> DATA EXTRACTS
[Start of Attachment]

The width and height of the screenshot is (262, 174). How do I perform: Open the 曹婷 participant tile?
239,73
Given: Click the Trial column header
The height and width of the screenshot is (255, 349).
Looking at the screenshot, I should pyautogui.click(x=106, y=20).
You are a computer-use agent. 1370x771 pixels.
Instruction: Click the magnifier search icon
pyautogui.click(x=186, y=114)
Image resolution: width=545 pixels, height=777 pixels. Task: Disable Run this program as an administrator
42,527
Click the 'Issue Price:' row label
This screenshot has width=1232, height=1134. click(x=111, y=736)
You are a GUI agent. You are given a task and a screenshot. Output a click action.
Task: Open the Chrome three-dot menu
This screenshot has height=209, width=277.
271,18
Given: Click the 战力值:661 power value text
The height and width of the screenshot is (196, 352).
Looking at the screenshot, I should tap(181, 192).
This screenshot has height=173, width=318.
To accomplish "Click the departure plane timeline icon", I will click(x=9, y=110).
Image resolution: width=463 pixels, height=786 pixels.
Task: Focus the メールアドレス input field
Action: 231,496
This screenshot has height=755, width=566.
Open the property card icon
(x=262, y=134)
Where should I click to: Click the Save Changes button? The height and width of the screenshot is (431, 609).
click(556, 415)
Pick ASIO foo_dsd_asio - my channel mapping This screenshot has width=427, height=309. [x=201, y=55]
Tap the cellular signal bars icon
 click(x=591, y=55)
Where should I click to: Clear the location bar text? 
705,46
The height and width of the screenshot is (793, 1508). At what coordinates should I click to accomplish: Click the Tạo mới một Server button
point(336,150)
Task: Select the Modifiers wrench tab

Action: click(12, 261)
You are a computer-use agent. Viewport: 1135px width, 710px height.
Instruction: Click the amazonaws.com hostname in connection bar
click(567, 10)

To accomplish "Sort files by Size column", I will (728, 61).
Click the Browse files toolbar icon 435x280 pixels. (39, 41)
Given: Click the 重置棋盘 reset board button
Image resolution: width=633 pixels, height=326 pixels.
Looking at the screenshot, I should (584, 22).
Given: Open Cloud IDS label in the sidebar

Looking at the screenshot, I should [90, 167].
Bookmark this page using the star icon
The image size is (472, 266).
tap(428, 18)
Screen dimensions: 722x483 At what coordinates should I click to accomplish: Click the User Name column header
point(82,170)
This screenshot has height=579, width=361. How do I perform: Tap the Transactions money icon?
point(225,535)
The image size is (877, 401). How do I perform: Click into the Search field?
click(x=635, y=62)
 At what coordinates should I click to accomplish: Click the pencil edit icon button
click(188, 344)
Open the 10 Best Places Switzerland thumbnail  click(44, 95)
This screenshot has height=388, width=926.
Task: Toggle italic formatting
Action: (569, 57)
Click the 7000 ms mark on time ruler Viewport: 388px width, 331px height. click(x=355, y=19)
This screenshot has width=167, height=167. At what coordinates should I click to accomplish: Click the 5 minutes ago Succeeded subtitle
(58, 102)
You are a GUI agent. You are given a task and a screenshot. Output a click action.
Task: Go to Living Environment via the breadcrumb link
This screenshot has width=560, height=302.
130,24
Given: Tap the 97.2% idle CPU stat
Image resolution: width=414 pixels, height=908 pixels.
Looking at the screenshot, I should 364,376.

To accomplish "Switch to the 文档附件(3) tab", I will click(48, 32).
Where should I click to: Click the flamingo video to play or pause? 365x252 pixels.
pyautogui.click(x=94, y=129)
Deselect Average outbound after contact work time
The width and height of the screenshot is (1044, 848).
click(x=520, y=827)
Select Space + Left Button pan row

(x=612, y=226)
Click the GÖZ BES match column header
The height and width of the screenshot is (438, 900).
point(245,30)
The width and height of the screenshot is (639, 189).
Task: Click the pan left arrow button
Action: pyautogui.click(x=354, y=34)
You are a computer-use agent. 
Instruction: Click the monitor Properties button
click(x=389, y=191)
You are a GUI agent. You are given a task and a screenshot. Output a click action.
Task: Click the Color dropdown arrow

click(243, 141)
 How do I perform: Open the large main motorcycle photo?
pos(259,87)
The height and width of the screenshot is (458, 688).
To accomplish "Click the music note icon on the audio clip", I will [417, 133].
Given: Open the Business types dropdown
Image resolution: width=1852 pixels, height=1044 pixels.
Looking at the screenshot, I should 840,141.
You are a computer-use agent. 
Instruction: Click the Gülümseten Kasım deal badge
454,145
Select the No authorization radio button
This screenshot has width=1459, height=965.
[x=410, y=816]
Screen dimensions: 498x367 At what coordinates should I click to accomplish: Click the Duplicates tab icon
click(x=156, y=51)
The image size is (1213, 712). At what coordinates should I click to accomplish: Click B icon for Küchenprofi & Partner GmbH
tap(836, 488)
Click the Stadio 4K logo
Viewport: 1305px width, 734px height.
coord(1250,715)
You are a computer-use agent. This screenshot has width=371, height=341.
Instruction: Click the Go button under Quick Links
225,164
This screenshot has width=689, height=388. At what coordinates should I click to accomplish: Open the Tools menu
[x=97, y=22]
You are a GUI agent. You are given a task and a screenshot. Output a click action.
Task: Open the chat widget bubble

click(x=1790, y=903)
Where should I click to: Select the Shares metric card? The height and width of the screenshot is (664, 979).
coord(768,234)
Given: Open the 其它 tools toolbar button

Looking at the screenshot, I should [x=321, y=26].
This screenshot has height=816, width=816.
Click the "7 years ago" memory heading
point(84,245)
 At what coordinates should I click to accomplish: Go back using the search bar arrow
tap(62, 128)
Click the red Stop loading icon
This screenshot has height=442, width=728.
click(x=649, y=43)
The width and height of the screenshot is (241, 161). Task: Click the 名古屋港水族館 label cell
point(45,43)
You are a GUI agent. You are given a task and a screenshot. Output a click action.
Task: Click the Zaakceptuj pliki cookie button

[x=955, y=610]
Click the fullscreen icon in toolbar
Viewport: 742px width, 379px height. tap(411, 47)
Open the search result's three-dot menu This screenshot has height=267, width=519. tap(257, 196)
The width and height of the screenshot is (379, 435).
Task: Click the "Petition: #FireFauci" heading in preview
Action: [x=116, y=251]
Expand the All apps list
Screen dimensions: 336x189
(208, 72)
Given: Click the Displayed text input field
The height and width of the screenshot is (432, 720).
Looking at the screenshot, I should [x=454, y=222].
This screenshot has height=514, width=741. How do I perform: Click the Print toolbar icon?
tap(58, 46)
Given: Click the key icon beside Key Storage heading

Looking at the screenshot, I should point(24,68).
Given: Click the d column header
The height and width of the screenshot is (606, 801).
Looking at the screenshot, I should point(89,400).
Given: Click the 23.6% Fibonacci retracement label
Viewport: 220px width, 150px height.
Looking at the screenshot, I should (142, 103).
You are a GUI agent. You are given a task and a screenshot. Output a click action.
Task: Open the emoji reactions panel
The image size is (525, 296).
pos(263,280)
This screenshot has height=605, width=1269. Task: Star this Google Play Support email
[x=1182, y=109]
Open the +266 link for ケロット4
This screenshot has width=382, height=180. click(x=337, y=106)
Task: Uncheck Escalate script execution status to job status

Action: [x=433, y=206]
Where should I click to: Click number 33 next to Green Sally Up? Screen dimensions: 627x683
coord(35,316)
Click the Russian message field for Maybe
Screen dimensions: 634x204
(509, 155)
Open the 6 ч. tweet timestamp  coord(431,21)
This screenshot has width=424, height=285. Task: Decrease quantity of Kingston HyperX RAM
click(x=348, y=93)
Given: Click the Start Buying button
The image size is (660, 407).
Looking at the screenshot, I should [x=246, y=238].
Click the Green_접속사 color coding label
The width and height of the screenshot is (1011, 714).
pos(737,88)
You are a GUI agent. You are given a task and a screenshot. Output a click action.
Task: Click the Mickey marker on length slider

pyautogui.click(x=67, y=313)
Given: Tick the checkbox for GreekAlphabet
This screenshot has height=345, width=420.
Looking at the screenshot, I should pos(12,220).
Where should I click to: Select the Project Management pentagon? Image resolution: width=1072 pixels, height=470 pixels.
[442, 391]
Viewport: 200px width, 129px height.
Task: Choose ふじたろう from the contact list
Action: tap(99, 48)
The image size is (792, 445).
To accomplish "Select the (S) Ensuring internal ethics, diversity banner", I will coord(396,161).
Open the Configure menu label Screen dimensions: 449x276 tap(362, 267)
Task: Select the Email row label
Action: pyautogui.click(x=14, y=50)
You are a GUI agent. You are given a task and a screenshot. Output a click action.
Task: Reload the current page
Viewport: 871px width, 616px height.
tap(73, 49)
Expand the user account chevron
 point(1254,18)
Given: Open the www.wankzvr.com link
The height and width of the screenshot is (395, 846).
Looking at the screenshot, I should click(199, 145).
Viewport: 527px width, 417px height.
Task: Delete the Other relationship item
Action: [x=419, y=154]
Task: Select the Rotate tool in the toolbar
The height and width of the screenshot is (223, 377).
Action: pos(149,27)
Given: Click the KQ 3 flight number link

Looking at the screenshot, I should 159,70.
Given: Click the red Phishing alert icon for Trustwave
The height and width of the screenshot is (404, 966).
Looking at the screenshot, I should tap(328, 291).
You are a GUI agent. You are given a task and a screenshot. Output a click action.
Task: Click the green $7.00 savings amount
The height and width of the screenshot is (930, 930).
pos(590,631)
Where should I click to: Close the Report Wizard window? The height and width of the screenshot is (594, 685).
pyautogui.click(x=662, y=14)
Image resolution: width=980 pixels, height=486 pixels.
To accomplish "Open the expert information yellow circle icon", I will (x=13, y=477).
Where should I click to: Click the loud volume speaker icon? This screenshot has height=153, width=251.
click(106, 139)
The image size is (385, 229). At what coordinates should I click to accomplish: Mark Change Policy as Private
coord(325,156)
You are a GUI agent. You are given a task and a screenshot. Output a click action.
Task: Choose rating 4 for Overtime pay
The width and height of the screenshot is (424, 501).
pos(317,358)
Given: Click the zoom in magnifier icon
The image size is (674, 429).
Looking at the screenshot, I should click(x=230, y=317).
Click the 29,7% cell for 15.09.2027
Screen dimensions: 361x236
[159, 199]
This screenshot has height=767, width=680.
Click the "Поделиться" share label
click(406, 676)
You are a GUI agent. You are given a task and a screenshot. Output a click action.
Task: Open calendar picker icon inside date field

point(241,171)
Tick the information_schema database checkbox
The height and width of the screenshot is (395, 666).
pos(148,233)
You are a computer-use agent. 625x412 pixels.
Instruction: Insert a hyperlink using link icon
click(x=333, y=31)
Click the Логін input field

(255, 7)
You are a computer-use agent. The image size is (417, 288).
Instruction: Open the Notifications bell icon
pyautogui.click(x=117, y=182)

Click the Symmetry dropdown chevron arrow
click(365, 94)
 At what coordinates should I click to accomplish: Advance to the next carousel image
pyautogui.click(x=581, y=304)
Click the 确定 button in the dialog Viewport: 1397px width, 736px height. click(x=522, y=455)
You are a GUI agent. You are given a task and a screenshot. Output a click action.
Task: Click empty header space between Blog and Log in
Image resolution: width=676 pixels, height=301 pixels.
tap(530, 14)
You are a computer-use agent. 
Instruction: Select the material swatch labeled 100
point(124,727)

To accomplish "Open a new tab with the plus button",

[End of Attachment]

> EXERCISE INSTRUCTIONS
What is needed is every line of the records above that contains the word "Tick".

> ANSWER TO THE PROBLEM
Given: Tick the checkbox for GreekAlphabet
Tick the information_schema database checkbox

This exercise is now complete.